Which financial institution do you, as an individual, fully trust? Goldman Sachs? Morgan Stanley? Do any of these institutions have your best interest at heart, and would you trust them with your child's lives? Of course not. Unfortunately, you should apply the same line of thinking when you look at Google, Microsoft, and even OpenAI. No matter what sort of marketing pitch a company gives, a company is a company. Shareholders demand growth, and the principal agent problem reigns (the management of a company is self-interested and acts in their own self-interest, not in the interest of shareholders or customers). We worry a lot about agency problems within AI systems, but we should worry in addition about agency problems at all AI labs. I don't care if your company is for profit or not, developing AGI would make you one of the most important human beings of all time, give you an indefinite legacy, and make you absurdly powerful. Maybe you aren't automatically the richest individual in the world (because of some dumb cap at 10,000x profit), but you are instantly one of the most powerful individuals of all time. Whatever Sam Altman says, he is perfectly incentivized to push towards AGI. As is every CEO of every future AI lab, regardless of what they say.

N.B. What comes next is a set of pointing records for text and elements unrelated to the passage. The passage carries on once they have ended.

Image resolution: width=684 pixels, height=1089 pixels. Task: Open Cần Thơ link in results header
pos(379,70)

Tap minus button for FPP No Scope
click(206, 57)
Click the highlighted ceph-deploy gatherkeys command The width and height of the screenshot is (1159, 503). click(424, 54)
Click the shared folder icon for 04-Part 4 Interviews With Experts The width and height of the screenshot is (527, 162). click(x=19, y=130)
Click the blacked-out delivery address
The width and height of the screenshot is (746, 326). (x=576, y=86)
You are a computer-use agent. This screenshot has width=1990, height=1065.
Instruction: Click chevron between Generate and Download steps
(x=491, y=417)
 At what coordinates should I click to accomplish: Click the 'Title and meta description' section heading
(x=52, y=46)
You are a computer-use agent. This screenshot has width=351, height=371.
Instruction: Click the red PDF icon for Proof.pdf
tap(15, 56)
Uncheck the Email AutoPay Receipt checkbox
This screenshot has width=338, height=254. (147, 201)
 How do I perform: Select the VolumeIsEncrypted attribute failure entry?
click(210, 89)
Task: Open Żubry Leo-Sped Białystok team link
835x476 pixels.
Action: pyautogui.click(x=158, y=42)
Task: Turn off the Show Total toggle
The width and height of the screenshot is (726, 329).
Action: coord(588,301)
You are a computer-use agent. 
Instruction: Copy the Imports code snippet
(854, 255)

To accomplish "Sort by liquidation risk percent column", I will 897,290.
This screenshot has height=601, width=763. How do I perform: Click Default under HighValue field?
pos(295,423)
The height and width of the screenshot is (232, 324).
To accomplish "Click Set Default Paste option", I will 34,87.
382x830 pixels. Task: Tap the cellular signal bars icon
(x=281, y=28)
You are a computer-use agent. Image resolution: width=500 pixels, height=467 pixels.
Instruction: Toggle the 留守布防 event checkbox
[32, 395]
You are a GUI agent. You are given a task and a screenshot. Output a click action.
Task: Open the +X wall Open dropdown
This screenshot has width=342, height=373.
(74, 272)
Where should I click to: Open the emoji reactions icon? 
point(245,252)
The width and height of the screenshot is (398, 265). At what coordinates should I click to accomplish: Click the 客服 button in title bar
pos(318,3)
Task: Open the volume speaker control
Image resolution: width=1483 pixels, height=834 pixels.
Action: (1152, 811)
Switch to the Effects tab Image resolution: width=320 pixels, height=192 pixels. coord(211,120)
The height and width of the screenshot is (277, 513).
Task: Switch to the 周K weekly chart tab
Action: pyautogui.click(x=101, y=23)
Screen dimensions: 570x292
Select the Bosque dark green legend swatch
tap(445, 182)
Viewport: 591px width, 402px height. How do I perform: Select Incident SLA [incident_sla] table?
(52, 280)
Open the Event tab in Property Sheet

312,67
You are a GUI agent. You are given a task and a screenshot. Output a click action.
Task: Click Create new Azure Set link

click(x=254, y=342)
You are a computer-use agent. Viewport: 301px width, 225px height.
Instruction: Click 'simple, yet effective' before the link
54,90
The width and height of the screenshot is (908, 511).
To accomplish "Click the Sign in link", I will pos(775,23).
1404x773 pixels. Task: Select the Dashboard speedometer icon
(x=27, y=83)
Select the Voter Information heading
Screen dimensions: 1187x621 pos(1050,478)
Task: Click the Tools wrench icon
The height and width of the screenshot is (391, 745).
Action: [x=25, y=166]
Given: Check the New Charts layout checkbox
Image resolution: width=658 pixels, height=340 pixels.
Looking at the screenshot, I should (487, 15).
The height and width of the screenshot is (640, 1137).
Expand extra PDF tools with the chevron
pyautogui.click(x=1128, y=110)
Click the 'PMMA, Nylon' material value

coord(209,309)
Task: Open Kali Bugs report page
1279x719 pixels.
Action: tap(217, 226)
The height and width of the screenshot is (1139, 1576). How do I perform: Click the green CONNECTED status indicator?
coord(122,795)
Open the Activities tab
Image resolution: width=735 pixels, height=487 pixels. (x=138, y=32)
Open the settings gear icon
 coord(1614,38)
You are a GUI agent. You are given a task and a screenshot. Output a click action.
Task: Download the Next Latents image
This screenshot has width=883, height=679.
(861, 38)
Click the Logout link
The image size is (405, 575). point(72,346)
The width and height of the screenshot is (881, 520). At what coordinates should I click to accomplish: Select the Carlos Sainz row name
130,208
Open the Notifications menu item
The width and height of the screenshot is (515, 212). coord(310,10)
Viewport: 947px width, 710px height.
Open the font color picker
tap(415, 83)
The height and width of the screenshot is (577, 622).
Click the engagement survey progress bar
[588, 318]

As in finance, regulation will help the world of AI to be fairer and more transparent. However, the outcome will be shoddy, as in any industry driven by such a massive profit motive. Some insanely intelligent, generally trustworthy Nobel Prize winning financiers started a hedge fund called Long Term Capital Management. Despite their brilliance and rapid journey to wealth and success, the company eventually collapsed into a ball of flames and almost caused a global financial meltdown. I view every group of intelligent individuals (OpenAI included) in the same way. Maybe they are really smart, and maybe they are not trying to cause harm, but we have seen history repeat itself too often. Instead of a financial collapse, power hungry AI companies could cause mass suffering and death. They might have the right intentions, and they might all be Nobel Prize winners. At the end of the day, none of that really matters.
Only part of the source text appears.